══ ROWS ══
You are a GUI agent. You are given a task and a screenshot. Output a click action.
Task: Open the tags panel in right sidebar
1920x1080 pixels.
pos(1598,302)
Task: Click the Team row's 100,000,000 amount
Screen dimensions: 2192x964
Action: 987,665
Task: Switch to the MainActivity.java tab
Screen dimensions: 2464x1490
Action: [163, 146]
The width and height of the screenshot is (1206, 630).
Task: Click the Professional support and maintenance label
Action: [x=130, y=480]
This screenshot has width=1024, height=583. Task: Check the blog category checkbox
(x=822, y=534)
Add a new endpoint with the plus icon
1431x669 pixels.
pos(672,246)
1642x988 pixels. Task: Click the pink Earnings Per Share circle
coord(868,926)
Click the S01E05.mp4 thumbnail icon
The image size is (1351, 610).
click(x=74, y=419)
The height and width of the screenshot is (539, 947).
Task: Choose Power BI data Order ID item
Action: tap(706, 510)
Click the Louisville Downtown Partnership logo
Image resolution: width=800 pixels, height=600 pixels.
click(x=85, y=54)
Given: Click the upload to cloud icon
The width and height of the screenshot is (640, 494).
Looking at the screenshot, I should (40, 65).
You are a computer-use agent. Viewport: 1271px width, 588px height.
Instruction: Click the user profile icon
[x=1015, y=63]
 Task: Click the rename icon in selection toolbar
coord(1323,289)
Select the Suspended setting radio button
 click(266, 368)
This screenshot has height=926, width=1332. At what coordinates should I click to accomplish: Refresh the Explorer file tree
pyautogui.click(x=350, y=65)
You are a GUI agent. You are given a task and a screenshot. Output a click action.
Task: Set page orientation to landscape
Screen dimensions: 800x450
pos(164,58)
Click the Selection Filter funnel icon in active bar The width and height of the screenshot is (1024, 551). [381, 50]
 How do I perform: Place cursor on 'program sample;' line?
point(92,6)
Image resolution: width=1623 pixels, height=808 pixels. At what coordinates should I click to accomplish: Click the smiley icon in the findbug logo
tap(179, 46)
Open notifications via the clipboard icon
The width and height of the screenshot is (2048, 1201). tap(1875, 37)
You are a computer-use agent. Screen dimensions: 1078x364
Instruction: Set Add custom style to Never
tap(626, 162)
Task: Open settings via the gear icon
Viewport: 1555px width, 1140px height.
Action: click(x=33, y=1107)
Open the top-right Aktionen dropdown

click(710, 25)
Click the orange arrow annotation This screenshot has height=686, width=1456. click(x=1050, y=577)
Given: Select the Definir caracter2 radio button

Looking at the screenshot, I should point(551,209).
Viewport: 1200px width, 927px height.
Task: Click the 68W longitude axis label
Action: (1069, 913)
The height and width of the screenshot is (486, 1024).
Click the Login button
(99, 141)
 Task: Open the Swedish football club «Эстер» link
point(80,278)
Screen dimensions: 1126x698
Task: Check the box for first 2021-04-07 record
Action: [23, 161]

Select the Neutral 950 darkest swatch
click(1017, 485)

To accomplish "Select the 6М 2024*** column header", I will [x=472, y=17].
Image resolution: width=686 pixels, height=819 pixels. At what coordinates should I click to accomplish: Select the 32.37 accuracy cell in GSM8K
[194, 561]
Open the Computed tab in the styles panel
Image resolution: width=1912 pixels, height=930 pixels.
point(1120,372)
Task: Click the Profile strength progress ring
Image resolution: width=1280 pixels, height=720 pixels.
═══
THE PROBLEM: Reproduce the listing from the line with "1642x988 pixels. Task: Click" up to and including the line with "click(x=85, y=54)", replacing "pink" with "orange" and leaving everything else unchanged.

TASK OUTPUT:
1642x988 pixels. Task: Click the orange Earnings Per Share circle
coord(868,926)
Click the S01E05.mp4 thumbnail icon
The image size is (1351, 610).
click(x=74, y=419)
The height and width of the screenshot is (539, 947).
Task: Choose Power BI data Order ID item
Action: tap(706, 510)
Click the Louisville Downtown Partnership logo
Image resolution: width=800 pixels, height=600 pixels.
click(x=85, y=54)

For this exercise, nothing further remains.